To be fair Kenney acknowledged racism as a legitimate issue; but veered away from placing any responsibility or accountability on the government to redress it. Apparently, racism is society’s problem and it’s up to society to “redouble” its efforts to address it.
This is peculiar given his next statement in which he proudly described his efforts as Harper’s multiculturalism minister in redressing racist policies like the Chinese head tax and exclusion act. (He failed to mention that 10% of the $5 million set aside to redress these polices was clawed back by his government, or that in 2011 as federal immigration minister he banned face coverings at citizenship ceremonies, or that in 2015 he supported Harper’s niqab ban and barbaric cultural practices tip line.)
A couple of days after Kenney’s nothingburger press conference, Justice Minister Schweitzer issued a press release saying the government was responding to Albertans’ outrage over “an appalling act of police brutality” in the US (actually there’s been more than one appalling act of brutality and the US and Canada) by expediting the modernization of the Police Act in consultation with police chiefs, First Nations, minority community leaders and other stakeholders, and calling on the federal public safety minister to review the legislation and regs governing the RCMP.

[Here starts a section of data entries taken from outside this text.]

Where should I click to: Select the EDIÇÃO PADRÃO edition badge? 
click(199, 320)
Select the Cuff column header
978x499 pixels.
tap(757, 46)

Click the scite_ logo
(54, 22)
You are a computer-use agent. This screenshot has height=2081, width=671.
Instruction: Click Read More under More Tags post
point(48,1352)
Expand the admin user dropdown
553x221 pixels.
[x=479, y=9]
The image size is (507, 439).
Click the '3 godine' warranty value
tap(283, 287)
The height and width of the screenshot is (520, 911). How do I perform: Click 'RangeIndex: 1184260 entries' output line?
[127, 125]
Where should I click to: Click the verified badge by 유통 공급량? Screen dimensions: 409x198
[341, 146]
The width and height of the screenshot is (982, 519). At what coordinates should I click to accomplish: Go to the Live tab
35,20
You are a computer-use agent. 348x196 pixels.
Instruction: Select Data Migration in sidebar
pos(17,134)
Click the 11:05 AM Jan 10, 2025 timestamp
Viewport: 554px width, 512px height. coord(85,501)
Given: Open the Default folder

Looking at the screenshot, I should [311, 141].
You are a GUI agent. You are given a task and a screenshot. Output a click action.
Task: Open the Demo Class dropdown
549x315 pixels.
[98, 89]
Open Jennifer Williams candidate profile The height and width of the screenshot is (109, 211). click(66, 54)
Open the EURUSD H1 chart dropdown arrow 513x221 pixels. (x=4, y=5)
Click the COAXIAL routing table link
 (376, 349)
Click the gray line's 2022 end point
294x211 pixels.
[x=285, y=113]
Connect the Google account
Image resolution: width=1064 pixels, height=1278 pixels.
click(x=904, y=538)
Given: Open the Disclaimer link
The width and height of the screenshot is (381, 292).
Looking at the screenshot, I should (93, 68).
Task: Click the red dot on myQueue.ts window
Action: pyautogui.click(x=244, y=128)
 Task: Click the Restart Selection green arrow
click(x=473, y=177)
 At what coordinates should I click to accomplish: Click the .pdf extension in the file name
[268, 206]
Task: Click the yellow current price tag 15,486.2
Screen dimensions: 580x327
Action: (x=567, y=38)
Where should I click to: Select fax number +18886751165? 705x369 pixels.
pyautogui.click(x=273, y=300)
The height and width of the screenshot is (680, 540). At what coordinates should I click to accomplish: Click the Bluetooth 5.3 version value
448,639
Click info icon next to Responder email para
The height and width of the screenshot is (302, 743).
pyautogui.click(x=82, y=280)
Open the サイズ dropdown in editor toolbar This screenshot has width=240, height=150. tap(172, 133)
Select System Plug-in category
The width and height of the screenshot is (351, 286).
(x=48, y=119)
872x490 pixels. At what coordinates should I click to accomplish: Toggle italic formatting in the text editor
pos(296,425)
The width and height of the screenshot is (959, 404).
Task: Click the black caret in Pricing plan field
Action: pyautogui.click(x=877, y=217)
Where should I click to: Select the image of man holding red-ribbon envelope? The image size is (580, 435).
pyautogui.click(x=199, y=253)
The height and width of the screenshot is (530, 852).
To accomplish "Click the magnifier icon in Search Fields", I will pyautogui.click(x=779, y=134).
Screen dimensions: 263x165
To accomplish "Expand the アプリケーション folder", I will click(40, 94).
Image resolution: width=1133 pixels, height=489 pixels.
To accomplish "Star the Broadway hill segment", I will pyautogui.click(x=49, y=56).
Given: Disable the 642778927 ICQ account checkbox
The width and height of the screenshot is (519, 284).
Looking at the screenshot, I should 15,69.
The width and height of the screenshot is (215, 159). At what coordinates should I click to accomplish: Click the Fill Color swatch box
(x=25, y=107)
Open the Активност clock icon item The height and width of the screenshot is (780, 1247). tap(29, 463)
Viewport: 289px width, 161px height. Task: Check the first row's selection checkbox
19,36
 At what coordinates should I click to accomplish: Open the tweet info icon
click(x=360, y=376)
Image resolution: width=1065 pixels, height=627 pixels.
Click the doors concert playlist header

Given how skimpy this announcement was, the NDP Opposition used Question Period to seek clarity on the specifics of what the Kenney government would do to address systemic and institutional racism in Alberta.
Here’s what we’ve learned:
- Kenney doesn’t want to talk about it. In the last week he did not respond to a single question on the topic, deferring instead to his justice minister. This is curious given Kenney’s habit of leaping to his feet to answer Opposition questions directed to his cabinet ministers. Surely systemic discrimination in policing, a matter that should be near and dear to the heart of the law and order premier, is as important as healthcare and education.
- The Indigenous Relations minister doesn’t want to talk about it either. He too deferred to the justice minister.
- The Justice Minister’s stock answer to every question is a variant on…wait for it…we’re modernizing the Police Act in consultation with First Nations, minority community leaders and other stakeholders and have asked the federal public safety minister to review the laws and regs governing the RCMP.
We also learned:
- Schweitzer is “open to having a complete dialogue around the future of policing” which sounded promising until he added he’s increased funding for more police officers, this preempts any dialogue on defunding which by definition would shift funding from policing to mental health and drug addiction services, not increase it.
- The government will not create an independent panel, with members from the anti-racism advisory council, indigenous leadership and Black Lives Matter, to hold public hearings into systemic racism. Cough. Is this not as worthy an issue as getting a “fair deal” for Alberta and stopping anti-Alberta energy activists?
- The government cut funding for anti-racism grants and the human rights education and multiculturalism fund that has supported the Alberta Hate Crimes Committee since 2002.
- The government failed to seek guidance from its own resource, the Anti-Racism Advisory Council, with respect to the problem of systemic racism.
- The justice minister (who’s been at it for a year) has not yet pushed the Feds for additional funding to support hiring more indigenous police officers despite the fact that placing indigenous officers in indigenous communities is one of the best ways to build trust.
There was one small win though. The Education Minister committed to completing the work the NDP government had started in integrating black history into the school curriculum. Let’s hope she means it.
Where does this leave us?
What we learned this past week is that the Alberta government can’t be bothered to talk the talk let alone walk the walk.
So it’s up to us. We must learn our history, move past denial, listen and become an ally, put pressure on the power brokers and decision makers including our MLAs, to take meaningful action to eliminate systemic discrimination and, when the time comes as it inevitably will, show up at the demonstrations to ensure black, brown and Indigenous Canadians do not stand alone.